◆ Try it
Restate word for word the lines of the entries below, starting with the line that holds "Task: Select councillor Basiński Maciej row" and ending with the line that holds "Task: Select the purple high-cut EQ band node", and no others.

◆ Records drawn from a dataset
=== Section Start ===

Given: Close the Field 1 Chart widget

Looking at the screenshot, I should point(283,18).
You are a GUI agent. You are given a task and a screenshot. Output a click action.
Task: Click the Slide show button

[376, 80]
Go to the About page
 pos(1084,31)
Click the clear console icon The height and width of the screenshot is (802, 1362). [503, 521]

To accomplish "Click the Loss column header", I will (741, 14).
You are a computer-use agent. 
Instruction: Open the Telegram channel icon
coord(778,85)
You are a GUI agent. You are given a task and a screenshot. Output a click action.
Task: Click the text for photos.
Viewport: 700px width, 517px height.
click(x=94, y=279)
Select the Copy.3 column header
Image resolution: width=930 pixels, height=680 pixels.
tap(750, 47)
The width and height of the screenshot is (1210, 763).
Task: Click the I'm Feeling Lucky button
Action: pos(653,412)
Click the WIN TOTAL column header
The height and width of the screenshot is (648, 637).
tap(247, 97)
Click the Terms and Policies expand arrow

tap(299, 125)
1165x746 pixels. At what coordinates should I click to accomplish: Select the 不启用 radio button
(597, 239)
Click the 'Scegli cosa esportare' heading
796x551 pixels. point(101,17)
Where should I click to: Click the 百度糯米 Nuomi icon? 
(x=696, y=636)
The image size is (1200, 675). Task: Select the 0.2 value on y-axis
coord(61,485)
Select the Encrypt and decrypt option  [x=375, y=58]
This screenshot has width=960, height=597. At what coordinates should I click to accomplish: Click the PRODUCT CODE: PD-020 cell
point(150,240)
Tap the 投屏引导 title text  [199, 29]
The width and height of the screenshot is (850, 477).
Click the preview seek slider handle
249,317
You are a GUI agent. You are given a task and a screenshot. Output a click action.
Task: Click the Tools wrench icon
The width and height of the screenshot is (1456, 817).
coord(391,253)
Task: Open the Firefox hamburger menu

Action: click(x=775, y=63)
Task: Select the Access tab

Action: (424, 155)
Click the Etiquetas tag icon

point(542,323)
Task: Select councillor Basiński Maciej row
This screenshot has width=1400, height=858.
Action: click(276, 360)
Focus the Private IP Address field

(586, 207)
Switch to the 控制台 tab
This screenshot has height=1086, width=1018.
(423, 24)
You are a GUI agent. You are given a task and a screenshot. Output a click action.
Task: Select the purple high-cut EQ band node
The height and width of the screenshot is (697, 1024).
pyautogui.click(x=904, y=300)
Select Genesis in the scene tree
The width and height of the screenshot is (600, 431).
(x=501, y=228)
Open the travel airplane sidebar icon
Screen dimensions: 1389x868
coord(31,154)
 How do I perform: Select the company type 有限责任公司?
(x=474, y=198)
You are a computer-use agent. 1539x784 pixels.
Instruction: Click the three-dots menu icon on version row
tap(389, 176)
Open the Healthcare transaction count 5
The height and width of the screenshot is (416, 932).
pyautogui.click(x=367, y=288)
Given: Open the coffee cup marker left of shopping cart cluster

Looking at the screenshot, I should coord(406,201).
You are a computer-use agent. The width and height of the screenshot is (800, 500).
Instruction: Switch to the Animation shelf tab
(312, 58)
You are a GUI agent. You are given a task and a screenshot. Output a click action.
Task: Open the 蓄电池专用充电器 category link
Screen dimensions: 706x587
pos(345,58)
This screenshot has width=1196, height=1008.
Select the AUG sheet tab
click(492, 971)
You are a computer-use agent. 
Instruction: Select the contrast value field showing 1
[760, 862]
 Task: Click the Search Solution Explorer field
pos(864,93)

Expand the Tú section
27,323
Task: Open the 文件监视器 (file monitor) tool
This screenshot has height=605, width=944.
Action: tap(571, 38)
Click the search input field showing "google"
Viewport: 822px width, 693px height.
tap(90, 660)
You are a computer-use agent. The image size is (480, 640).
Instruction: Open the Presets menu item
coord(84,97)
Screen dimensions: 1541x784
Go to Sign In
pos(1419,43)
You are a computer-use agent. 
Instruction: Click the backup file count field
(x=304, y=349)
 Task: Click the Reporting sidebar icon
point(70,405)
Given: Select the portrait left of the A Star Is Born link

=== Section End ===

◆ Your response
Task: Select councillor Basiński Maciej row
This screenshot has width=1400, height=858.
Action: click(276, 360)
Focus the Private IP Address field

(586, 207)
Switch to the 控制台 tab
This screenshot has height=1086, width=1018.
(423, 24)
You are a GUI agent. You are given a task and a screenshot. Output a click action.
Task: Select the purple high-cut EQ band node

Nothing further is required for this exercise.